(Dataset items)
--- Start ---

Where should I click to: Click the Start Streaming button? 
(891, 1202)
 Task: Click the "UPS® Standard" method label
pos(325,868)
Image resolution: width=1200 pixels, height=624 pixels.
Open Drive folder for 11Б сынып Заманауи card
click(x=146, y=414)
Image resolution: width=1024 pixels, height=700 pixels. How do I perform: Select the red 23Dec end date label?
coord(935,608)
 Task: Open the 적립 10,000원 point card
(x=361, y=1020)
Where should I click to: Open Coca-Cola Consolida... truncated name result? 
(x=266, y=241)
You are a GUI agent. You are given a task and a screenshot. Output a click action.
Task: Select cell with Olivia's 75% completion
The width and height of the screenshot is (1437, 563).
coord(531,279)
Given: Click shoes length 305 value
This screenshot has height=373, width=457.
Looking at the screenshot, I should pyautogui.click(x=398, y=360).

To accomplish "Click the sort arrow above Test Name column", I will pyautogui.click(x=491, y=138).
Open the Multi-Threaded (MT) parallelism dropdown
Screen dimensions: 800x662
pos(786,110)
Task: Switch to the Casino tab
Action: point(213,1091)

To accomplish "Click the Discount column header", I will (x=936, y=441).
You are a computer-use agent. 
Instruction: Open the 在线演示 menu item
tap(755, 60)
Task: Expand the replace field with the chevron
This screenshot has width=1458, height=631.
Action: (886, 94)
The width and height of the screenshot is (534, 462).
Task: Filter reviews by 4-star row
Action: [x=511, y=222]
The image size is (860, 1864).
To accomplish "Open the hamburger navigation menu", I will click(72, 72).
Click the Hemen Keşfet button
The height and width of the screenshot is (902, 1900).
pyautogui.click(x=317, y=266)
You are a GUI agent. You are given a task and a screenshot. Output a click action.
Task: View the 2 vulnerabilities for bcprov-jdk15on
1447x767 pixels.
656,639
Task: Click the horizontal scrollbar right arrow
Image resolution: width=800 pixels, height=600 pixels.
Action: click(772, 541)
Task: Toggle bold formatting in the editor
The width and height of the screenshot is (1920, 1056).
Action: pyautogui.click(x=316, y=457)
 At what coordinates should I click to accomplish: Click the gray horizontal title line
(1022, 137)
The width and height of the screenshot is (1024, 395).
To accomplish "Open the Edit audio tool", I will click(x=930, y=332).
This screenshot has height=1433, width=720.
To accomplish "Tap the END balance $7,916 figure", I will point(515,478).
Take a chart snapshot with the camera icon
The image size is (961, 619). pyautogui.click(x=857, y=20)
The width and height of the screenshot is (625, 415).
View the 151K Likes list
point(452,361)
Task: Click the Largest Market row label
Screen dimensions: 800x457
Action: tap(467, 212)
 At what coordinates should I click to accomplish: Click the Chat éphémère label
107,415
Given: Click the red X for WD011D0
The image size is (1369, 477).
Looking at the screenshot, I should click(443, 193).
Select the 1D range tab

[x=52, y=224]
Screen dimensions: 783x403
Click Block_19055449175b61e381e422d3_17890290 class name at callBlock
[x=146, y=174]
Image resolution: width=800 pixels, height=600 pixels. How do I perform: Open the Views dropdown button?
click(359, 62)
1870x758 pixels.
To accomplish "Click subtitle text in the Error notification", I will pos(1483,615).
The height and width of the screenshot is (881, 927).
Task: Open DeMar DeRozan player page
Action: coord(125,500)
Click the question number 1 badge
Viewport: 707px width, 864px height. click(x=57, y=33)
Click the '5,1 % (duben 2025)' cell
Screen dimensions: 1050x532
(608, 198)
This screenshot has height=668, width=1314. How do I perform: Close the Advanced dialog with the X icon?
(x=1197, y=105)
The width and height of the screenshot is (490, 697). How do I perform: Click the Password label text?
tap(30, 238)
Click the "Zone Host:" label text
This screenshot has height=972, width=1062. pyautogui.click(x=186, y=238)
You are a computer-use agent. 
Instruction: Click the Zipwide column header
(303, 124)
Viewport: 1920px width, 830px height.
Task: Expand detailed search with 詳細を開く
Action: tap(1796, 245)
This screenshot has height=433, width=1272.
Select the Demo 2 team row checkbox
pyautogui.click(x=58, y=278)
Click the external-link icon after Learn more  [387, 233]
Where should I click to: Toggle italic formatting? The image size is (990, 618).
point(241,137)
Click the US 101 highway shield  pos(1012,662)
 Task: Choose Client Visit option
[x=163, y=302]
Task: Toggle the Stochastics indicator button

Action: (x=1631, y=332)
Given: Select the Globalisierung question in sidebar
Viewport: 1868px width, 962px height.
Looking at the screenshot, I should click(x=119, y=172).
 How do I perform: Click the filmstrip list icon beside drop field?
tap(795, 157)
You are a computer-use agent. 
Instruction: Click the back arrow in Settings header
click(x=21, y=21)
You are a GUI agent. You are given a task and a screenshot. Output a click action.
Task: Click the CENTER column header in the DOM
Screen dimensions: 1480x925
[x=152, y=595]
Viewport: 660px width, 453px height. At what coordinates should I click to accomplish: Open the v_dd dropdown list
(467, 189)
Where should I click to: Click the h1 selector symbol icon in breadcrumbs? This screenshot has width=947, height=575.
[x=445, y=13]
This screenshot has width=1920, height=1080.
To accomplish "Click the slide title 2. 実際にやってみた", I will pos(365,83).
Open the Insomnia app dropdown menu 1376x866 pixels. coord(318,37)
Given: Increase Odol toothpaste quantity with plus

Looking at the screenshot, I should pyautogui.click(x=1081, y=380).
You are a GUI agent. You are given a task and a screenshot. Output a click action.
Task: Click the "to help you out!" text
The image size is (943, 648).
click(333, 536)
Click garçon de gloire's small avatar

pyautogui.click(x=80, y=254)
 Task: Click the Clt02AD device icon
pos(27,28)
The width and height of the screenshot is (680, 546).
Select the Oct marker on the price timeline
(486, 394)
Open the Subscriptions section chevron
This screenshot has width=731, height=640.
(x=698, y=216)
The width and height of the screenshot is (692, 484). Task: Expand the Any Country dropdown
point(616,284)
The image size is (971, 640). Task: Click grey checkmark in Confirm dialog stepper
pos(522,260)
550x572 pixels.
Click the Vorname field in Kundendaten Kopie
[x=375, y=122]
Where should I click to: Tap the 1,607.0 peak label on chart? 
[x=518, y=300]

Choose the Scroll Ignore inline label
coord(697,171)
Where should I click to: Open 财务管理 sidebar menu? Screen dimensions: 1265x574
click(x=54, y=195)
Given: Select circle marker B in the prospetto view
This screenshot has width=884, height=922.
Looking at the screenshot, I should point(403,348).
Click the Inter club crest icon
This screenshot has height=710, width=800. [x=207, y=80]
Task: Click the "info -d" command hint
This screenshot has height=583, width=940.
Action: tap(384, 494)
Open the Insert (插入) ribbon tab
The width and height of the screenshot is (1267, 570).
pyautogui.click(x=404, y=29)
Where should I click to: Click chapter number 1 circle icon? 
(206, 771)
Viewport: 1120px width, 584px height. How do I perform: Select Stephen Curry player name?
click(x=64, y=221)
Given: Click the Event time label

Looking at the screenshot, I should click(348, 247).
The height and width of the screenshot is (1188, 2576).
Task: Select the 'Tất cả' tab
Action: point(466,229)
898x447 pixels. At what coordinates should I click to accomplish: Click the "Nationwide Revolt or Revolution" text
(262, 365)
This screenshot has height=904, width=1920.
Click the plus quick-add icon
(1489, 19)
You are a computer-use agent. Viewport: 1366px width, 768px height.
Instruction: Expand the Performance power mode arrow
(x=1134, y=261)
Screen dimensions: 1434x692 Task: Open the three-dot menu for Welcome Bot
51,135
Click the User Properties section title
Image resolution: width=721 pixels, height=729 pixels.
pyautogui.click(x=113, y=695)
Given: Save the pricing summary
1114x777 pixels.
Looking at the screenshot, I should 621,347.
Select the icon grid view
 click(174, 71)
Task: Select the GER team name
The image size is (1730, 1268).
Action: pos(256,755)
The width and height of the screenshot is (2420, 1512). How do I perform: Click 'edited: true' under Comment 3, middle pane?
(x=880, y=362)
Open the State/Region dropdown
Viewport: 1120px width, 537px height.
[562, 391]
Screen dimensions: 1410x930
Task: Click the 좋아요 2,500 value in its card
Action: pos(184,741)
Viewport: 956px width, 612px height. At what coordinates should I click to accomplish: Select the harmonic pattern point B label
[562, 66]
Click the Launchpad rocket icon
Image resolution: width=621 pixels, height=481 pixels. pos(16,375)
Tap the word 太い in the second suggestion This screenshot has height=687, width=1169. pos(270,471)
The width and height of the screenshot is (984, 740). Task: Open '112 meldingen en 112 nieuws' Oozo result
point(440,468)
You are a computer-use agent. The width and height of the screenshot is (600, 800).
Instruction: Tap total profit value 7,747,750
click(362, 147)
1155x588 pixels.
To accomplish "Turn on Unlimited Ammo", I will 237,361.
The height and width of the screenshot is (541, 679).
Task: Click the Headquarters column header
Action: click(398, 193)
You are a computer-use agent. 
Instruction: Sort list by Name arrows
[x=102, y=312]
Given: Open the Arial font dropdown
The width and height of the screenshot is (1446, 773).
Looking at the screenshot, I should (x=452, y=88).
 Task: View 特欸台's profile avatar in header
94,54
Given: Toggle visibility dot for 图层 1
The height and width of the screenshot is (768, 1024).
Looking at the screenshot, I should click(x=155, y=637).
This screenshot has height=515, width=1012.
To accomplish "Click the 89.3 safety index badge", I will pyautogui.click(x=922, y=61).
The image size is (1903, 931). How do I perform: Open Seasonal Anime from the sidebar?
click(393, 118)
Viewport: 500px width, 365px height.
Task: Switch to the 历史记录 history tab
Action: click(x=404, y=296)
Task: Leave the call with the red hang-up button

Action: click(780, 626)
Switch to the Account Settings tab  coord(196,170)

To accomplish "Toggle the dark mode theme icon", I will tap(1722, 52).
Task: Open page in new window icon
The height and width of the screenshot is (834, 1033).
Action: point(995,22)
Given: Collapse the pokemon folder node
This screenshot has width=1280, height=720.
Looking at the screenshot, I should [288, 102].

--- End ---

(Task description) Rewrite only the stretch of the material from the line containing "Given: Toggle visibility dot for 图层 1" through the line containing "will pyautogui.click(x=922, y=61).", substituting "safety score" for "safety index" and keeping everything else unchanged.

(Reply)
Given: Toggle visibility dot for 图层 1
The height and width of the screenshot is (768, 1024).
Looking at the screenshot, I should click(x=155, y=637).
This screenshot has height=515, width=1012.
To accomplish "Click the 89.3 safety score badge", I will pyautogui.click(x=922, y=61).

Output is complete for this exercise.